### [EXERCISE DIRECTIONS]
State the number of lines in the data below that contain the string "legend". Reply with the number alone.
___ SOURCE MATERIAL
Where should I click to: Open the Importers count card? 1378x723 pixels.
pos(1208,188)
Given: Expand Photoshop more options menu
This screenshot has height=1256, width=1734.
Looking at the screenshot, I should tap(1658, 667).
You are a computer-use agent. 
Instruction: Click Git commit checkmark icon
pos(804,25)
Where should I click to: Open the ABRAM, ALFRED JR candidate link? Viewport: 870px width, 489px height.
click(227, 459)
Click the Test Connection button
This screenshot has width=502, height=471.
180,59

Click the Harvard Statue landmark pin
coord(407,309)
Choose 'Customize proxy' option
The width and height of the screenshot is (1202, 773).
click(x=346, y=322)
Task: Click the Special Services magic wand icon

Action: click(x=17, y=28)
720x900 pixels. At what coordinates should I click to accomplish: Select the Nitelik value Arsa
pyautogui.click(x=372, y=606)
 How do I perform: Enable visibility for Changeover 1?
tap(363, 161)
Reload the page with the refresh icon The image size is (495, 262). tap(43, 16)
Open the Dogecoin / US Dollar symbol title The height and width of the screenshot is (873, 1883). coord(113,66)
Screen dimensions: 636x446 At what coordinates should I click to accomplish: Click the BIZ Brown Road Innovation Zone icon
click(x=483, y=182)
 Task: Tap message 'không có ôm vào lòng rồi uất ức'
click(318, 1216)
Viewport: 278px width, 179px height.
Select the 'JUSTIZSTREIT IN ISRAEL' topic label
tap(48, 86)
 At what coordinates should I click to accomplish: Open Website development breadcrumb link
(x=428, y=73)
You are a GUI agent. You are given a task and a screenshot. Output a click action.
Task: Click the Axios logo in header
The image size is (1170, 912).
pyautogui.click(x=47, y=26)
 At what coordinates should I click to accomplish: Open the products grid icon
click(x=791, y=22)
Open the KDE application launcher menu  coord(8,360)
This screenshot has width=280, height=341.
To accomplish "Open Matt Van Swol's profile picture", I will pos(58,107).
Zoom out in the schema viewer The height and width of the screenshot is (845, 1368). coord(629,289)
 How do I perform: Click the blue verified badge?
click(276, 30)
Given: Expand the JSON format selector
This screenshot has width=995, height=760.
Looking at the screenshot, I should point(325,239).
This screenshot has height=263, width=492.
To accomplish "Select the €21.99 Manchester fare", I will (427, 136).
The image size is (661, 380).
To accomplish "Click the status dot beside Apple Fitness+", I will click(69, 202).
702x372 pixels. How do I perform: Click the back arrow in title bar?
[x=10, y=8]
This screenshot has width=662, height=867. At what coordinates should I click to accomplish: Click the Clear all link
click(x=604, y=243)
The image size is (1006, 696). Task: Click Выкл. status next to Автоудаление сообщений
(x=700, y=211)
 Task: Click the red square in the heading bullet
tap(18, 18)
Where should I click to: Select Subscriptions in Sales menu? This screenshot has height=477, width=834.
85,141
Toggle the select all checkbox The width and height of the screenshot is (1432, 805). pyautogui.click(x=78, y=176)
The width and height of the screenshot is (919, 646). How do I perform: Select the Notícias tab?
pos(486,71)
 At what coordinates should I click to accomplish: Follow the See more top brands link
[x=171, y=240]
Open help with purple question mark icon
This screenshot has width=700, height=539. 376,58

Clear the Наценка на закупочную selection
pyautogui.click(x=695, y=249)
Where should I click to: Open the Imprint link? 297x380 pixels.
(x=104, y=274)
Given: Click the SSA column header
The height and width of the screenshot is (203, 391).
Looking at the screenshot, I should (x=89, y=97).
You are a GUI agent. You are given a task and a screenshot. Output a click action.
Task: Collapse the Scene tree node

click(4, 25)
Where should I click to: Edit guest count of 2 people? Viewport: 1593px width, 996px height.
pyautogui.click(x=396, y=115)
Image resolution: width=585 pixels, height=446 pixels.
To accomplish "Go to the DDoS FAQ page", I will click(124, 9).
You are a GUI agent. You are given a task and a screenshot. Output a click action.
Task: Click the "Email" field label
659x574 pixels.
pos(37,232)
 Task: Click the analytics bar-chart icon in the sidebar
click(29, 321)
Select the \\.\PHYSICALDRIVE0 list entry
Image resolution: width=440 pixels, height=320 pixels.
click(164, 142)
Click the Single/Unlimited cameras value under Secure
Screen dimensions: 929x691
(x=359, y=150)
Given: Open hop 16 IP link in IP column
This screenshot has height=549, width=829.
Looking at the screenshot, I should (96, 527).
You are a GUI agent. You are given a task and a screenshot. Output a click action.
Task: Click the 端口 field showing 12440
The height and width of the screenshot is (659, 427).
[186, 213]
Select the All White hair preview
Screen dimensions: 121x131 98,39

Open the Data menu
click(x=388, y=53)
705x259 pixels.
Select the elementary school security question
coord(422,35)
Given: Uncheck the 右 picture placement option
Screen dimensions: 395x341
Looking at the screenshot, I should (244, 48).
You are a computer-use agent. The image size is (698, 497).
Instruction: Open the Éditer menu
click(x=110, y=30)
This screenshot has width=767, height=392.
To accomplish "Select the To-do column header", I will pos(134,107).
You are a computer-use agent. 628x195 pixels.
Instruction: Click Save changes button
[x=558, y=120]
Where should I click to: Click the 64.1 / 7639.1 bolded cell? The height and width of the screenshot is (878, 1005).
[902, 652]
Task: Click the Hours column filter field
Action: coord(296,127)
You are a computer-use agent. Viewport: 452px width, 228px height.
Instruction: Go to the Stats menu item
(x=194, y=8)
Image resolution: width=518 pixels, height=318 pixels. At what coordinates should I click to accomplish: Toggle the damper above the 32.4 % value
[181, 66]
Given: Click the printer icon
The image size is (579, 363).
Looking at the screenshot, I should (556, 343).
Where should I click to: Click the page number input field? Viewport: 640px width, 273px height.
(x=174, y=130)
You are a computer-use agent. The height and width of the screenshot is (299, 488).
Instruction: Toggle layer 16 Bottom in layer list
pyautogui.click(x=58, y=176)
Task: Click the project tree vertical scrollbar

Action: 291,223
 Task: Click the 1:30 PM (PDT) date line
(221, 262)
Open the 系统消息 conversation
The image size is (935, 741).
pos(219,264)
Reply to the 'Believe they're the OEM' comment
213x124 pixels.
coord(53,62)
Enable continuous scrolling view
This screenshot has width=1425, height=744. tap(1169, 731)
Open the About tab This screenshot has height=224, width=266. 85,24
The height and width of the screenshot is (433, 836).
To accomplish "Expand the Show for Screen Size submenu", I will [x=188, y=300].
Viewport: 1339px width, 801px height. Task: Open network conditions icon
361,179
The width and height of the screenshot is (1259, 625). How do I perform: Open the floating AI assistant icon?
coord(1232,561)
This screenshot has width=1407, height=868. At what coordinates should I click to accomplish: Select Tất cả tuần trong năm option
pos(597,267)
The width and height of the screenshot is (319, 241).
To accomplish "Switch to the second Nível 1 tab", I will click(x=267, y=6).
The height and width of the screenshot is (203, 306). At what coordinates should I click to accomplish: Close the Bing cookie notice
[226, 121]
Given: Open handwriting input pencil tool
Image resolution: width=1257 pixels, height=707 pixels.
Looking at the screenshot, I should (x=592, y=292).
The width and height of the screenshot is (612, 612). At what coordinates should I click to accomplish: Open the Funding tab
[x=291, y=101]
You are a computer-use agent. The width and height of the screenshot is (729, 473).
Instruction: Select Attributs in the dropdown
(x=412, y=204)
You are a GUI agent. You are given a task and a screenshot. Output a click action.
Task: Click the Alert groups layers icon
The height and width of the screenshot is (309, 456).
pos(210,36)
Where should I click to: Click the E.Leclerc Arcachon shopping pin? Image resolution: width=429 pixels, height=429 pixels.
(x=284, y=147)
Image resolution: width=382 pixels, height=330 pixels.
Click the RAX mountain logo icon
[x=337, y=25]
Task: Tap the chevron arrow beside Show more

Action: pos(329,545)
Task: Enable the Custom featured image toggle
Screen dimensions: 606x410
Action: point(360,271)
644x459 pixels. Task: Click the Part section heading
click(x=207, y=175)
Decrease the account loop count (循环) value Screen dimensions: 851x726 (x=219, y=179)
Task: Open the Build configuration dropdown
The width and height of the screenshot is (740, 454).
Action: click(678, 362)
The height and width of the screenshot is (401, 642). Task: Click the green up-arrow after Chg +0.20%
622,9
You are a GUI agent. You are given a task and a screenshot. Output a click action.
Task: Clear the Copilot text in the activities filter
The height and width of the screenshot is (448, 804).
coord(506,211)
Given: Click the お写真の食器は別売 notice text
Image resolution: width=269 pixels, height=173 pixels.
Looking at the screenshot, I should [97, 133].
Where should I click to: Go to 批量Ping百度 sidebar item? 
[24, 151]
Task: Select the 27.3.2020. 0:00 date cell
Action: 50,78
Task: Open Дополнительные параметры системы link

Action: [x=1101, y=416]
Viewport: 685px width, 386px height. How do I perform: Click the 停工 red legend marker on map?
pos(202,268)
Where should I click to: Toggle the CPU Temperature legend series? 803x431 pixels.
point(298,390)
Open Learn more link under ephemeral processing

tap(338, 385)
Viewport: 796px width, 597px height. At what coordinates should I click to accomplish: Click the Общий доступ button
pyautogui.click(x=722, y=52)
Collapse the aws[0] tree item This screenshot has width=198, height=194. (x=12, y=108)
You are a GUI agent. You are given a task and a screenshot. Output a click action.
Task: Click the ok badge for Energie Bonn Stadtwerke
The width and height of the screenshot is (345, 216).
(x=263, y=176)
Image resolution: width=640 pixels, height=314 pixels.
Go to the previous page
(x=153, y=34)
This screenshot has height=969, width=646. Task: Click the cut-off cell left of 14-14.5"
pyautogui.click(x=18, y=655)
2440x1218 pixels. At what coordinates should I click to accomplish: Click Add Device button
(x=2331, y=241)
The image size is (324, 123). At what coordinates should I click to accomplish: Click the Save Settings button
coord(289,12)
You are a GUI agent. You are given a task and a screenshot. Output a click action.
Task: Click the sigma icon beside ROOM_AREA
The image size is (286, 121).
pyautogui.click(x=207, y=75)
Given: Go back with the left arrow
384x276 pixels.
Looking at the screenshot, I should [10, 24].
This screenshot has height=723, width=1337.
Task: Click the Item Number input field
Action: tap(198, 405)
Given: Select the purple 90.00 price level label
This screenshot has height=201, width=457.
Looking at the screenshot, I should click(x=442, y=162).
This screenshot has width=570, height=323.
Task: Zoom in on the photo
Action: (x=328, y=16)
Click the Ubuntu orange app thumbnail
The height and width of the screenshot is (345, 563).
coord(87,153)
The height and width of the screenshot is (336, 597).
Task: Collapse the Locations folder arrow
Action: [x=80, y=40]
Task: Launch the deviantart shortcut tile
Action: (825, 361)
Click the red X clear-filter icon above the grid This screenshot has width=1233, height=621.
______
### [OUTPUT BELOW]
2